### Assigned task
Where a line of the data below has the string "will", copy that line.

### Supplied records
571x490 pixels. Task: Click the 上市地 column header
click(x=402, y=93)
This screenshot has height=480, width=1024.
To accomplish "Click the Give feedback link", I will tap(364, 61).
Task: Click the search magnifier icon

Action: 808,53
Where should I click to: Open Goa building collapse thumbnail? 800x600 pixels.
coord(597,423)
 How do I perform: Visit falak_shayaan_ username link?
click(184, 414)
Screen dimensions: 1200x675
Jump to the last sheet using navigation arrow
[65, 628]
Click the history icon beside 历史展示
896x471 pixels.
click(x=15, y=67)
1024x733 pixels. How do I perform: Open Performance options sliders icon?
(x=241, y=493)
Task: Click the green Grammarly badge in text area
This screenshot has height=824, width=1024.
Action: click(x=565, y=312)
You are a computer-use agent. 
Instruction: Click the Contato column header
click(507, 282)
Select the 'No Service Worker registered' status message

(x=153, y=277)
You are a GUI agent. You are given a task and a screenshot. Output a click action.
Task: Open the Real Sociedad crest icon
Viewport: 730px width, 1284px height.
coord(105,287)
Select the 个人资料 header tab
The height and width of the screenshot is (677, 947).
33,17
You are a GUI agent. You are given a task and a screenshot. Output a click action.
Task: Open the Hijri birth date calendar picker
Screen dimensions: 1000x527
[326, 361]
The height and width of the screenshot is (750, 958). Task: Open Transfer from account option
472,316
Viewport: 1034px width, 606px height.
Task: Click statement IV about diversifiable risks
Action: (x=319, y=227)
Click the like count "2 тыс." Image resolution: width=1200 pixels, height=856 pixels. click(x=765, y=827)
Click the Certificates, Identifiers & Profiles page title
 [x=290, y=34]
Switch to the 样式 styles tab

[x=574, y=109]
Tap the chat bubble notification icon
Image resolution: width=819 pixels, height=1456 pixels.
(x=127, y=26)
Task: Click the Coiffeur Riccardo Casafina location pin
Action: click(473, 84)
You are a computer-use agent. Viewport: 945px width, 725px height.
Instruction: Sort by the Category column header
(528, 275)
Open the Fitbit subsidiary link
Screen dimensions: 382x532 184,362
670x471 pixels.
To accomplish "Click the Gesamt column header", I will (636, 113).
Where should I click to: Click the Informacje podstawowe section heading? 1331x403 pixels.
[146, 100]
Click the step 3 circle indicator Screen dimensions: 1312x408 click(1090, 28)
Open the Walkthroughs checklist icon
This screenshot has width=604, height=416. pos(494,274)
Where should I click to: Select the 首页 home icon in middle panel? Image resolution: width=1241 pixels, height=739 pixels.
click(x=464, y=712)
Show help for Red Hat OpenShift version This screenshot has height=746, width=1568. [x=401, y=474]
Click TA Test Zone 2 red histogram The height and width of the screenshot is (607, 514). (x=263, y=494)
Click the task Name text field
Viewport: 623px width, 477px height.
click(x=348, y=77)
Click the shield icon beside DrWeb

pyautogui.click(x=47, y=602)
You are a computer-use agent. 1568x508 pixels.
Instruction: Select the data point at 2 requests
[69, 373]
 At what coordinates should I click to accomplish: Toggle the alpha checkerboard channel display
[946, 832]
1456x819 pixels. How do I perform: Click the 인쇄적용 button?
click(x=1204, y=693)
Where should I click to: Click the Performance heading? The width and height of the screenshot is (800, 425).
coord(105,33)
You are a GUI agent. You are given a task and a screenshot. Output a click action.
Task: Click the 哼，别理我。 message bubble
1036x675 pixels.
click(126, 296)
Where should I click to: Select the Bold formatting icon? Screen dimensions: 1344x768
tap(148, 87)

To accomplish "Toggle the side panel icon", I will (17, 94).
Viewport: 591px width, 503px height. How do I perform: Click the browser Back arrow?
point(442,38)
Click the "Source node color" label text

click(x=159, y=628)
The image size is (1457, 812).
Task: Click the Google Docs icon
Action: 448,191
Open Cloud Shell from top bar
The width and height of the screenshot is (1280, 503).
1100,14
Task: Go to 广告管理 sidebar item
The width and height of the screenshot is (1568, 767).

### Response to the task
To accomplish "Click the Give feedback link", I will tap(364, 61).
To accomplish "Click the Gesamt column header", I will (636, 113).
To accomplish "Toggle the side panel icon", I will (17, 94).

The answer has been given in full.